=== DATA ===
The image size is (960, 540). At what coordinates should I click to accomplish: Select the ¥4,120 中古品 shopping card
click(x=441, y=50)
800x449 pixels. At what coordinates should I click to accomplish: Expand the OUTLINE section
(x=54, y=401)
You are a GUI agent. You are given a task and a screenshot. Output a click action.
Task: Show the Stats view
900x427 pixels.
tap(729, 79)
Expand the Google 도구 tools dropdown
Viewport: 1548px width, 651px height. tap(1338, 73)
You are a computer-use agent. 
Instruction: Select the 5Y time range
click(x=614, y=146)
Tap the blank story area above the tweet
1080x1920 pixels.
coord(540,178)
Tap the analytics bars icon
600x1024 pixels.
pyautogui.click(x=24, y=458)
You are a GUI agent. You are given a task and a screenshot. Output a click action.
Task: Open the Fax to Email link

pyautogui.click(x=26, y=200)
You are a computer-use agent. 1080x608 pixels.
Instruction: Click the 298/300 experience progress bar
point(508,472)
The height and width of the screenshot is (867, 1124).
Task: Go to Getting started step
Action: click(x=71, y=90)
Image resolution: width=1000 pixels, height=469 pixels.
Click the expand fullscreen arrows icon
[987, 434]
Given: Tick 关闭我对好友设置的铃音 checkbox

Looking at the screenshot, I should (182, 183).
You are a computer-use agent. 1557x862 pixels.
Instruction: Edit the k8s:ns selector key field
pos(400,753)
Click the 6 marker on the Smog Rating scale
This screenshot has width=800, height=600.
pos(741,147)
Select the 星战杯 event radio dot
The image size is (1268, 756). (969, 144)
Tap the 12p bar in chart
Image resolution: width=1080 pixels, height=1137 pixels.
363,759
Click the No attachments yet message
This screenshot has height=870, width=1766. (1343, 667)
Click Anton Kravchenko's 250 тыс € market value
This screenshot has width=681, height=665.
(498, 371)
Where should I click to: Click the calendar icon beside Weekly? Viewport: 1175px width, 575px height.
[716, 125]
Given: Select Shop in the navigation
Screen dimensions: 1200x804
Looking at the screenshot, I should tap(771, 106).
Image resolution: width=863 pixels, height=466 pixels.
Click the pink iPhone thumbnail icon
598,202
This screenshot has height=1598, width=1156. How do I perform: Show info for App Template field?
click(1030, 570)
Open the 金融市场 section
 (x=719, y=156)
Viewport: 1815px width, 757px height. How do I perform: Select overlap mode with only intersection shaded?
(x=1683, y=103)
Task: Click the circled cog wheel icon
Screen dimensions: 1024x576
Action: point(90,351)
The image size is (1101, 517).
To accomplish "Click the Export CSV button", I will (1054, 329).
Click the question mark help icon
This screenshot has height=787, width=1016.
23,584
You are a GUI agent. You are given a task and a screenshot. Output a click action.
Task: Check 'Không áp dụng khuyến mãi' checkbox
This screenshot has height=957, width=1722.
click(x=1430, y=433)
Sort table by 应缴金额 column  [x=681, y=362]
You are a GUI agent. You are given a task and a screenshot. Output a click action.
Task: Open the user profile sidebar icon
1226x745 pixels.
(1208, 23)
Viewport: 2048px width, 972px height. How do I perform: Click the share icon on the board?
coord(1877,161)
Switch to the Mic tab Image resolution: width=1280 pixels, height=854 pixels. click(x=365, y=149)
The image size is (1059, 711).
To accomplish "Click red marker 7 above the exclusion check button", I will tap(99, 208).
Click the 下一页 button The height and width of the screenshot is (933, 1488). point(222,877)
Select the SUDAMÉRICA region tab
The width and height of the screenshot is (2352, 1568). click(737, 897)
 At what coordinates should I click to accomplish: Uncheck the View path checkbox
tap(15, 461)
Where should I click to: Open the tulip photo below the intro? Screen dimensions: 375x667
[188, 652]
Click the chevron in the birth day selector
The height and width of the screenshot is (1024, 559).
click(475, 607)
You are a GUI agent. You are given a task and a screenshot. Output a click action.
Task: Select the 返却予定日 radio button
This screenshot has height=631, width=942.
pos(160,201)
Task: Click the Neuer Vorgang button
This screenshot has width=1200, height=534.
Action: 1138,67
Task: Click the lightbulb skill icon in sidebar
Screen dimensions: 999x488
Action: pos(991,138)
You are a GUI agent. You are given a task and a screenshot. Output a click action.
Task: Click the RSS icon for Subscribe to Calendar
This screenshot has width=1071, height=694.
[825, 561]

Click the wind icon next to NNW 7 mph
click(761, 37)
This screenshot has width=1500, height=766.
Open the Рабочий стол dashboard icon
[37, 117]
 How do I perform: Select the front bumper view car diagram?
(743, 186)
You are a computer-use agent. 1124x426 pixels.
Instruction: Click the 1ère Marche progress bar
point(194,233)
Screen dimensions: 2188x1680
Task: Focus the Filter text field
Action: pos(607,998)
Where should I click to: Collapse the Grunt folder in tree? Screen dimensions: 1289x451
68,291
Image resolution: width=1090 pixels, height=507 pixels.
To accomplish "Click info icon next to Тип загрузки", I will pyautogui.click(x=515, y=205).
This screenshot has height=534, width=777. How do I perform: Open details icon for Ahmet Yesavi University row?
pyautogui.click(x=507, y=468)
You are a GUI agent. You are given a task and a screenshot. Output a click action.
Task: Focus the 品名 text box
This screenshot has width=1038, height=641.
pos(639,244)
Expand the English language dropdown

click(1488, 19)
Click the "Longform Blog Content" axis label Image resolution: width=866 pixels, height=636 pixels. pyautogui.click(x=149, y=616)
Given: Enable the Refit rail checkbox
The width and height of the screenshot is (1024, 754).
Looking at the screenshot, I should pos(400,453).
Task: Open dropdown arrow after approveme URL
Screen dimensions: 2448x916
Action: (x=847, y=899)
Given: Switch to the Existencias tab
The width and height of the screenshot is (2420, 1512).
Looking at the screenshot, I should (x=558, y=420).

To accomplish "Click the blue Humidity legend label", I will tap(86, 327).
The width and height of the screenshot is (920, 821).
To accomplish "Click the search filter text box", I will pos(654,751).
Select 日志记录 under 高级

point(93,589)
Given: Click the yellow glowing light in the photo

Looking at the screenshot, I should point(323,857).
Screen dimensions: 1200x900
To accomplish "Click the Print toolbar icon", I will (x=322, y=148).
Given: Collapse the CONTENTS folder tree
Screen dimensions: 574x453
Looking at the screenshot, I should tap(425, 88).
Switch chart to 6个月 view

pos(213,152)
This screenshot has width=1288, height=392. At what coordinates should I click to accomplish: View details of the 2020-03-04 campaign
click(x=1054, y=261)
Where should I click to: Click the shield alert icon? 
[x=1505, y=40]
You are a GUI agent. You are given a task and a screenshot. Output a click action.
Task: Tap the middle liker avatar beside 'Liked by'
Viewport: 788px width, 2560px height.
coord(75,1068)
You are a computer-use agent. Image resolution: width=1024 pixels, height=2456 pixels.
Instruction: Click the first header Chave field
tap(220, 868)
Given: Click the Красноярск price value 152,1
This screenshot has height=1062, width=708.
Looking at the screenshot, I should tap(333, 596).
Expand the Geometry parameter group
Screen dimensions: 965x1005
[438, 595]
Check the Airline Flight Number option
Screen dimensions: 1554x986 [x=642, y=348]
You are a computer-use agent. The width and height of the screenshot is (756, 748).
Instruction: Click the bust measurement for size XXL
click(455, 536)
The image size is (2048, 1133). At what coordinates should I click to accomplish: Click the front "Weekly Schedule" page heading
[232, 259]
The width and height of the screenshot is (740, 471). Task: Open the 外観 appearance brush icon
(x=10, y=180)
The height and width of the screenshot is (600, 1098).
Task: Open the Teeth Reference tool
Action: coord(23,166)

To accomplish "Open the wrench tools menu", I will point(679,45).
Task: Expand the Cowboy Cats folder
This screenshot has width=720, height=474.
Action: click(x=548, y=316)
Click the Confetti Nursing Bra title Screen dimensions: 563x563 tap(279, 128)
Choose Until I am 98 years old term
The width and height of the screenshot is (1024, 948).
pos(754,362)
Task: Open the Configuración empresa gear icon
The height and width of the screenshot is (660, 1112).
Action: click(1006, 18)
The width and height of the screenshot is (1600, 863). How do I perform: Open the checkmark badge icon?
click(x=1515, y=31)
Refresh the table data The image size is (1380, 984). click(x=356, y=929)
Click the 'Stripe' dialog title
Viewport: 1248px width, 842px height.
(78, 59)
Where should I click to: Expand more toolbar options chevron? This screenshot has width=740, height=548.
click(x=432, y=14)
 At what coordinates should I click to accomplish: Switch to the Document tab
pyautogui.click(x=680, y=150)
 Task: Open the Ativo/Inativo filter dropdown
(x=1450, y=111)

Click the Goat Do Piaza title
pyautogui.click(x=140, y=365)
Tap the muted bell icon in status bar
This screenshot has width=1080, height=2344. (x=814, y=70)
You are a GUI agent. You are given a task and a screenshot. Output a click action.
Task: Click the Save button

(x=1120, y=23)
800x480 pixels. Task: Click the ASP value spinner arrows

=== PROBLEM DESCRIPTION ===
From the records above, print exactly the lines that run from the line with "Screen dimensions: 574x453" to the line with "Given: Click the Красноярск price value 152,1", inclusive.

=== WRITTEN RESPONSE ===
Screen dimensions: 574x453
Looking at the screenshot, I should tap(425, 88).
Switch chart to 6个月 view

pos(213,152)
This screenshot has width=1288, height=392. At what coordinates should I click to accomplish: View details of the 2020-03-04 campaign
click(x=1054, y=261)
Where should I click to: Click the shield alert icon? 
[x=1505, y=40]
You are a GUI agent. You are given a task and a screenshot. Output a click action.
Task: Tap the middle liker avatar beside 'Liked by'
Viewport: 788px width, 2560px height.
coord(75,1068)
You are a computer-use agent. Image resolution: width=1024 pixels, height=2456 pixels.
Instruction: Click the first header Chave field
tap(220, 868)
Given: Click the Красноярск price value 152,1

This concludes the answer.